Whatever you may think about the wisdom of sanctuary cities, the purpose of this post is to explore the ways in which sanctuary cities could constitutionally be compelled to respond to detainer requests. First, but most cumbersome, would be state legislation mandating local authorities to respond and comply with detainer requests. Of course, there are many states that are unlikely to do this and, even where the state political will might be present, there could be obstacles under state law. Some states provide a considerable degree of legislative independence to certain municipalities. As I am no expert on this aspect of municipal law I only note the possibility.
Second, Congress could change the law to make state and local compliance with unlawful detainer requests mandatory, if such a change could be enacted over a likely presidential veto. But even enacted into law, opponents would object that this mandate violates the rule of Printz v. United States, which holds that states and localities may not be compelled to enforce or administer federal law. Left open after Printz are such questions as whether states may be compelled to supply arrest statistics and the like. So, would compulsion to honor detainer requests be more like the forced background checks at issue in Printz or arrest statistics? On one hand, a telephone call to ICE to notify of an upcoming release of a person subject to a detainer request is less burdensome that compiling and supplying arrest statistics, nor does this involve enforcement of federal law. ICE will take care of that. On the other hand, mandatory compliance with detainer requests can be seen as a modest enforcement of federal law.
Third, if Printz bars mandatory detainer compliance, Congress could condition local and state receipt of fedearl funds in aid of law enforcement on compliance, so long as the financial pressure is adequate but not coercive. Politically, this is unlikely to happen. Thoughts?
I know little about criminal law but I'll ask related question here. Every single day local law enforcement officials release those they've detained/jailed in connection with enforcing state law. Do local law enforcement officials routinely notify federal law enforcement officials if they believe the detainees have violated federal criminal laws?

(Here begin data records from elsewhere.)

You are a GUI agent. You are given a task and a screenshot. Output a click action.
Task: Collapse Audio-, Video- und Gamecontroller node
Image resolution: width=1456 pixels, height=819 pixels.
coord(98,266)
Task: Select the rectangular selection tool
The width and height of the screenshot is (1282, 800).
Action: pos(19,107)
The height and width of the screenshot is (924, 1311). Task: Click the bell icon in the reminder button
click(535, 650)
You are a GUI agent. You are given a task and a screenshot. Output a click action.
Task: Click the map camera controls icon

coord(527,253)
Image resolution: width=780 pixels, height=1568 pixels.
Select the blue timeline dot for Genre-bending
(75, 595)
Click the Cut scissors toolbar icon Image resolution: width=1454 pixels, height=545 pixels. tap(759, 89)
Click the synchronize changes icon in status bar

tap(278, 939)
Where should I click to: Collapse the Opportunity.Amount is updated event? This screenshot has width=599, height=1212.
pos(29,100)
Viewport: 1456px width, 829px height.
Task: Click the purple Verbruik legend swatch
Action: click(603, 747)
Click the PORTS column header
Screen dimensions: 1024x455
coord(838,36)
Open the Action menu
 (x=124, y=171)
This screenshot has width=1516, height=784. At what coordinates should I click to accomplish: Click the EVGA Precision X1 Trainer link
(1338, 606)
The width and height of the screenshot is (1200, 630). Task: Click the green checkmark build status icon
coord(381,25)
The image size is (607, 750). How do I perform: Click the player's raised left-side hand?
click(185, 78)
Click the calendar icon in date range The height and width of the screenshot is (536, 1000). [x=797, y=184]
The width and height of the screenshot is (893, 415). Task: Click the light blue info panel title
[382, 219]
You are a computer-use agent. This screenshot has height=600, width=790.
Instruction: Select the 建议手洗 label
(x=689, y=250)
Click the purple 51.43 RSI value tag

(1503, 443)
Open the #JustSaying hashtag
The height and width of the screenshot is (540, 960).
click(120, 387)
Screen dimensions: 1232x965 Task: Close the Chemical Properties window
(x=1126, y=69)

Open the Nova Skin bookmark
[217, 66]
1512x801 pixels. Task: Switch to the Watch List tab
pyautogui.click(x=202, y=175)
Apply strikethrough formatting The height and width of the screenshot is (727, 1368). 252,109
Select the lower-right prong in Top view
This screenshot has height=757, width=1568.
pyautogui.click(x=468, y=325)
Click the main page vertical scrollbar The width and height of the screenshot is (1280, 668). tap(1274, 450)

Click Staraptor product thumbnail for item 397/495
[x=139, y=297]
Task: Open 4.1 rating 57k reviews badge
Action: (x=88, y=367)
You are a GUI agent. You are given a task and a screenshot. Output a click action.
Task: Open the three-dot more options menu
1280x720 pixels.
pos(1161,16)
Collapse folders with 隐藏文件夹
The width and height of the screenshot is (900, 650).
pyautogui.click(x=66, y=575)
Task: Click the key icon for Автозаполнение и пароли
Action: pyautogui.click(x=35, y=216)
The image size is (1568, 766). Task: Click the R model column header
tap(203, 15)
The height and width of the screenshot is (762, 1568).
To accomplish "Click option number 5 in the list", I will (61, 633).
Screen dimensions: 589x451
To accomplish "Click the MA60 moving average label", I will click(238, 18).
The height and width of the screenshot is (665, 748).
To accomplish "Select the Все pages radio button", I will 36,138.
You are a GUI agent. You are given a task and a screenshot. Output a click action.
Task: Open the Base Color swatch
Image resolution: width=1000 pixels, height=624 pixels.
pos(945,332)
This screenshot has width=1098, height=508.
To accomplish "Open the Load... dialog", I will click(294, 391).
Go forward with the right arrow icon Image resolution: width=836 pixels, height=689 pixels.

Do they routinely agree to detain such suspects until the feds can pick them up?
Posted by: confused by your post | July 09, 2015 at 12:43 PM
Confused,
If there ia a federal warrant for their arrest state and local officials comply with the warrant. The issue in sanctuary cities arises because ICE detainer requests are just that, requests. The reason for the request is that the person in state custody is also wanted for immigration violations and subject to deportation. Sanctuary cities dislike deportation of unlawful entrants to the US (at least when they are only petty criminals) and so refuse to comply. Should they be made to comply? If so, what is the mechanism for doing so?
Posted by: Calvin Massey | July 10, 2015 at 03:13 PM
Why not issue a warrant for felony violation of immigration law? Isn't a felony to reenter after the first deportation?